Reading text
Cuban Minister of Public Works
- In office 1952–1958
- President: Fulgencio Batista

20th Cuban Ambassador to the United States
- In office 1958 – January 1959
- President: Fulgencio Batista
- Preceded by: Miguel Ángel de la Campa y Caraveda
- Succeeded by: Ernesto Dihigo

Personal details
- Born: Nicolas Arroyo y Marquez 31 August 1917 Havana, Cuba
- Died: 13 July 2008 (aged 90) Washington, D.C.
- Spouse: Gabriela Menendez Garcia-Beltran (1942–2008)
- Children: Nicolas Arroyo-Menendez
- Education: University of Havana
- Profession: Architect

= Nicolas Arroyo =

Cuban politician (1917–2008)

Nicolás Arroyo Márquez (31 August 1917 in Havana, Cuba - 13 July 2008 in Washington, D.C.) was a Cuban architect, diplomat and minister. He was the last Cuban Ambassador to the United States in 1958 before Fidel Castro's rise to power. He had previously served in the government of Fulgencio Batista as the Minister of Public Works (1952–1958).

Given data
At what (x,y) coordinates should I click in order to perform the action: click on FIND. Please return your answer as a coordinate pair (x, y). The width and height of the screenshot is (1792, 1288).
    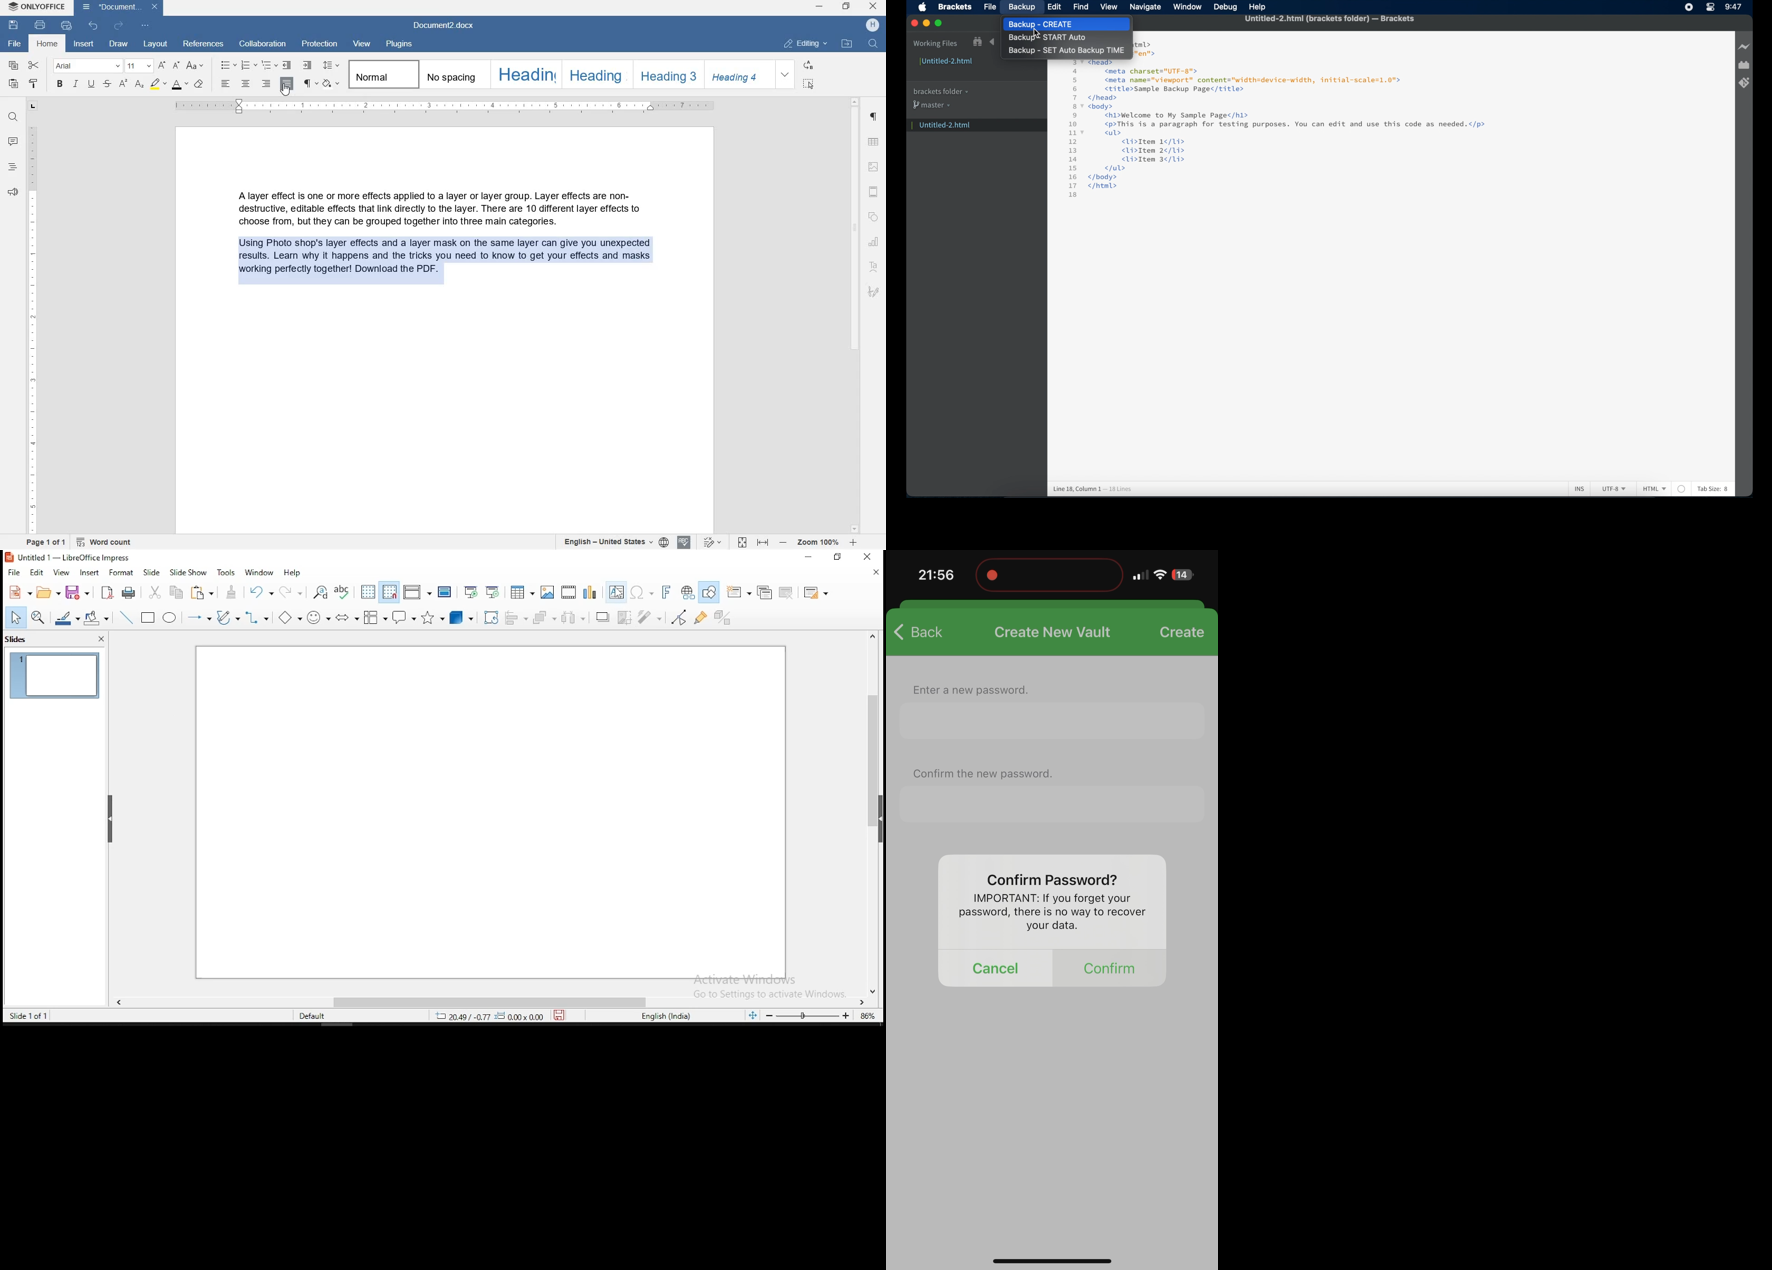
    Looking at the image, I should click on (873, 44).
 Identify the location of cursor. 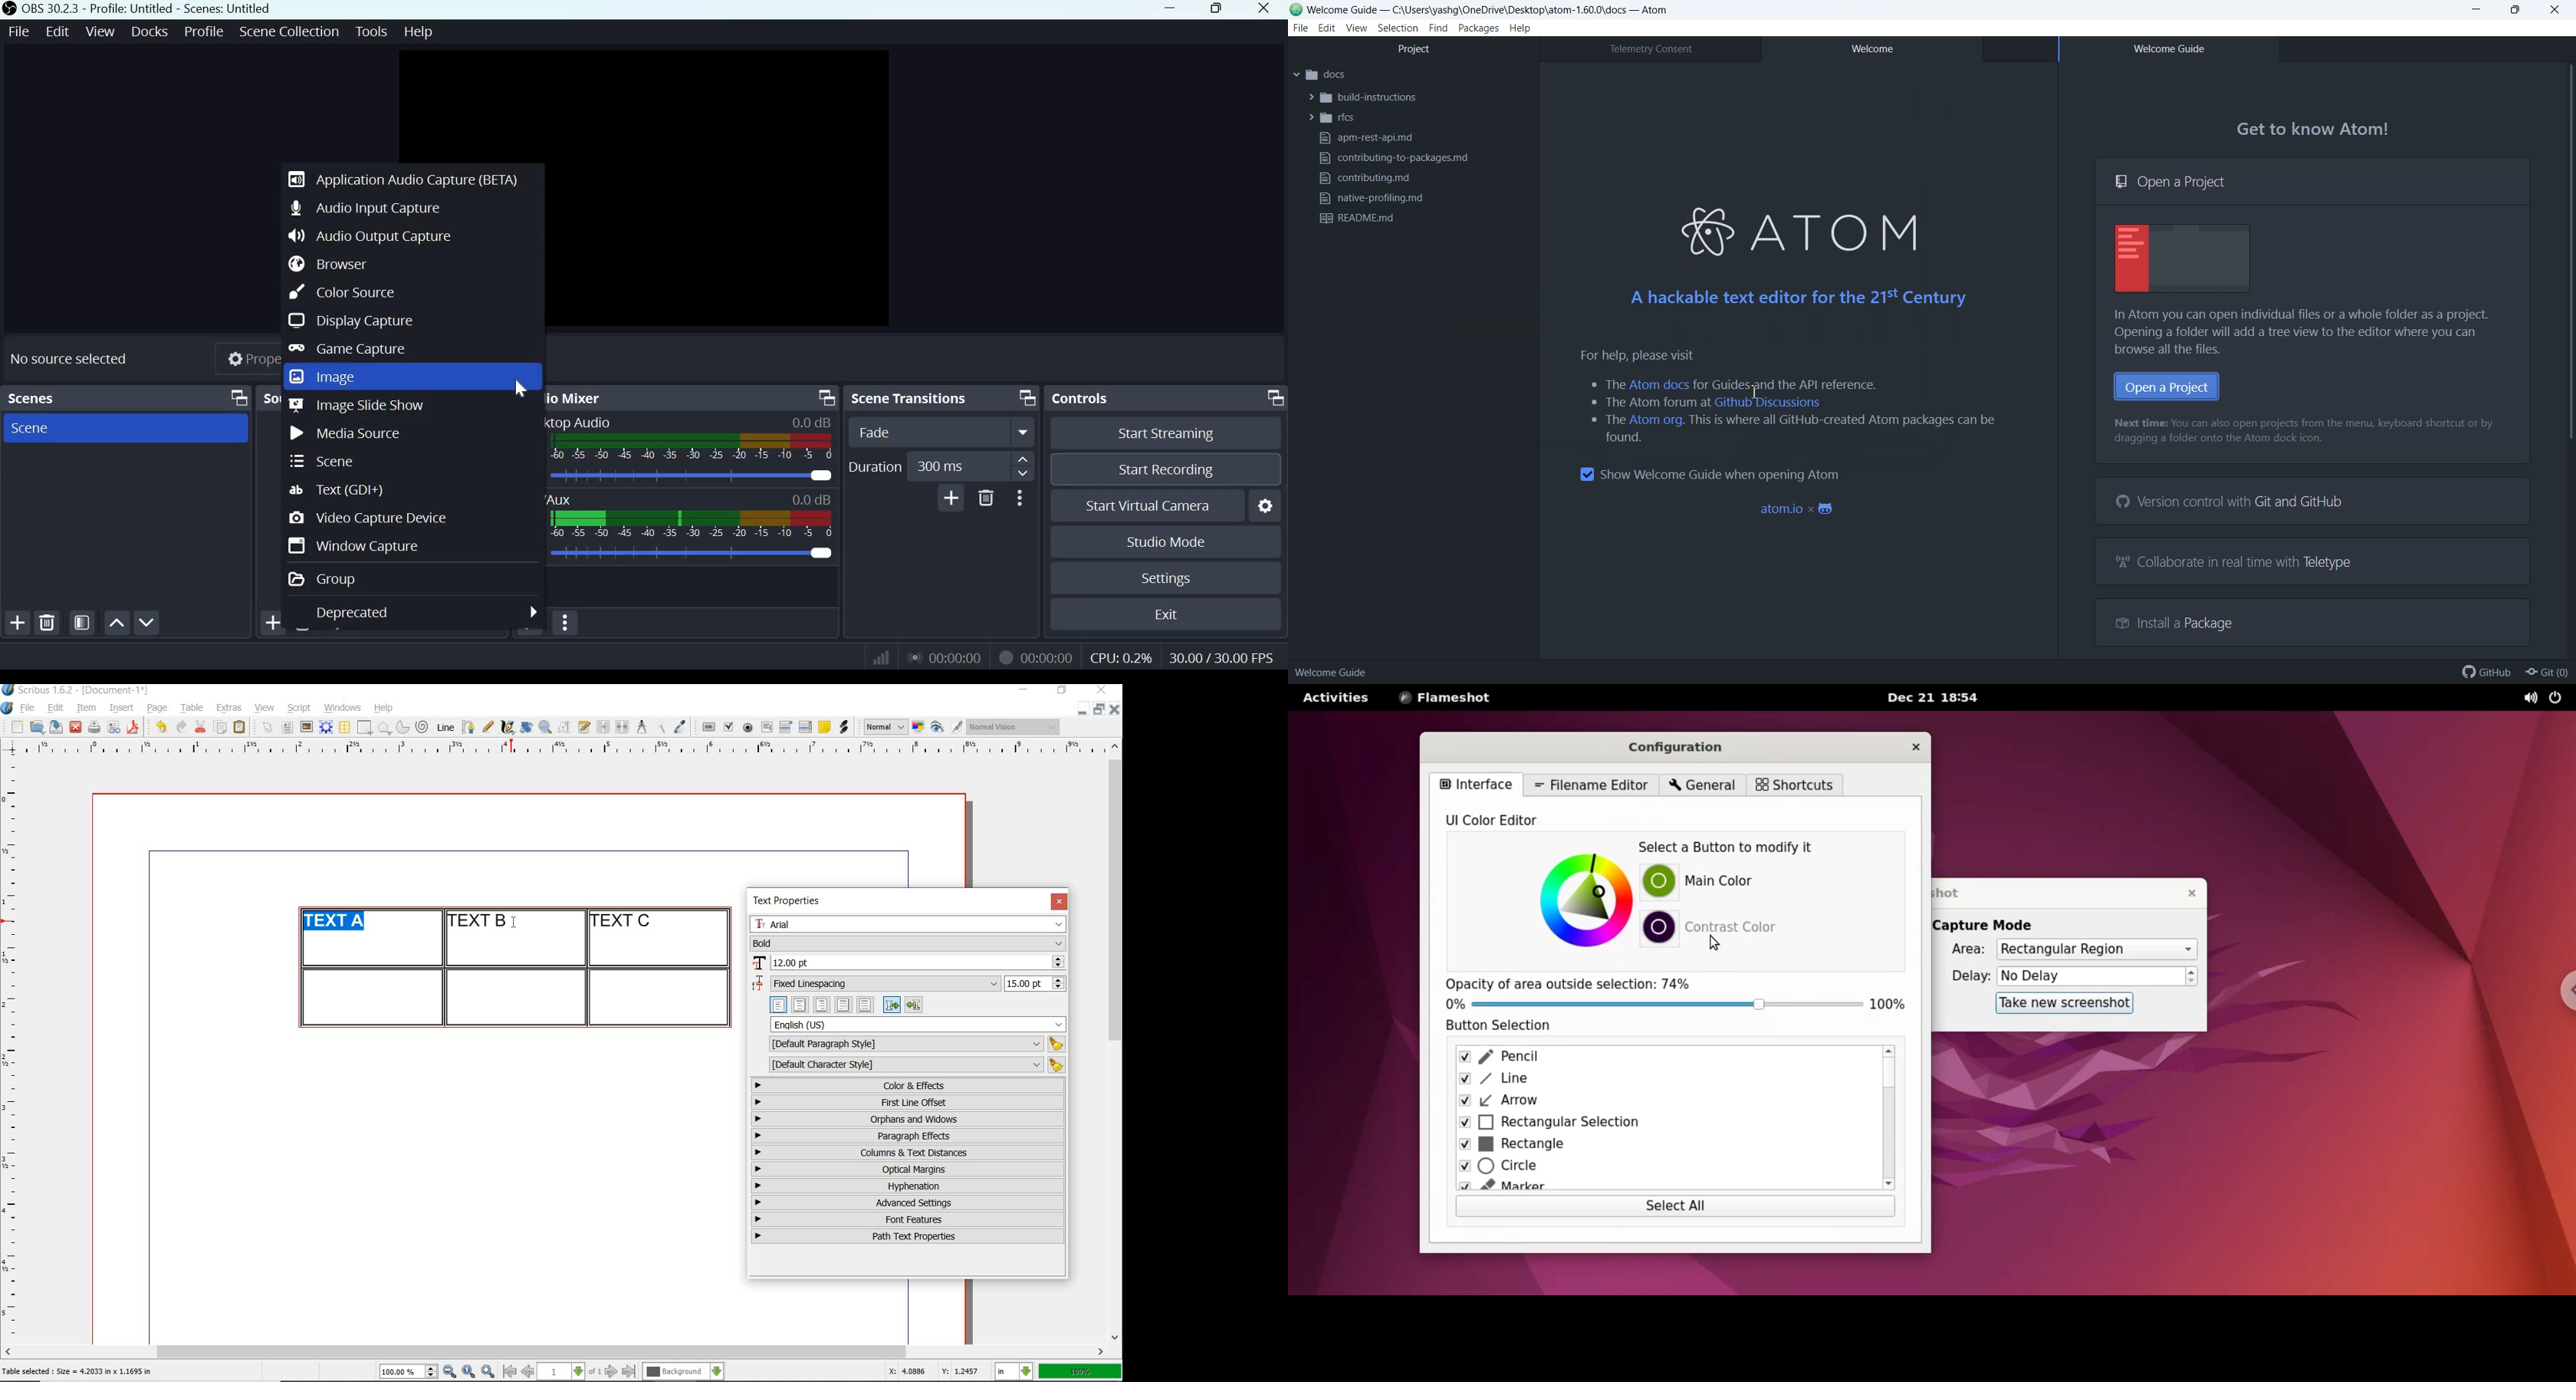
(520, 389).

Prompt A
In the Nicolas Arroyo biography, which university did he attend?
Prompt B
Please list every label that appears under "Personal details" in the Nicolas Arroyo biography.
Prompt C
Decide whether each statement agrees with the Nicolas Arroyo biography, quoting the words that settle it: (i) He was born in Havana. (ii) Miguel Ángel de la Campa y Caraveda succeeded him as ambassador to the United States. (iii) He held the post of Minister of Public Works under Fidel Castro.

Exercise solution A
The University of Havana.

Exercise solution B
Born, Died, Spouse, Children, Education, Profession

Exercise solution C
(i) Yes: "Born: Nicolas Arroyo y Marquez 31 August 1917 Havana, Cuba"
(ii) No: "Preceded by: Miguel Ángel de la Campa y Caraveda" and "Succeeded by: Ernesto Dihigo"
(iii) No: "He had previously served in the government of Fulgencio Batista as the Minister of Public Works (1952–1958)."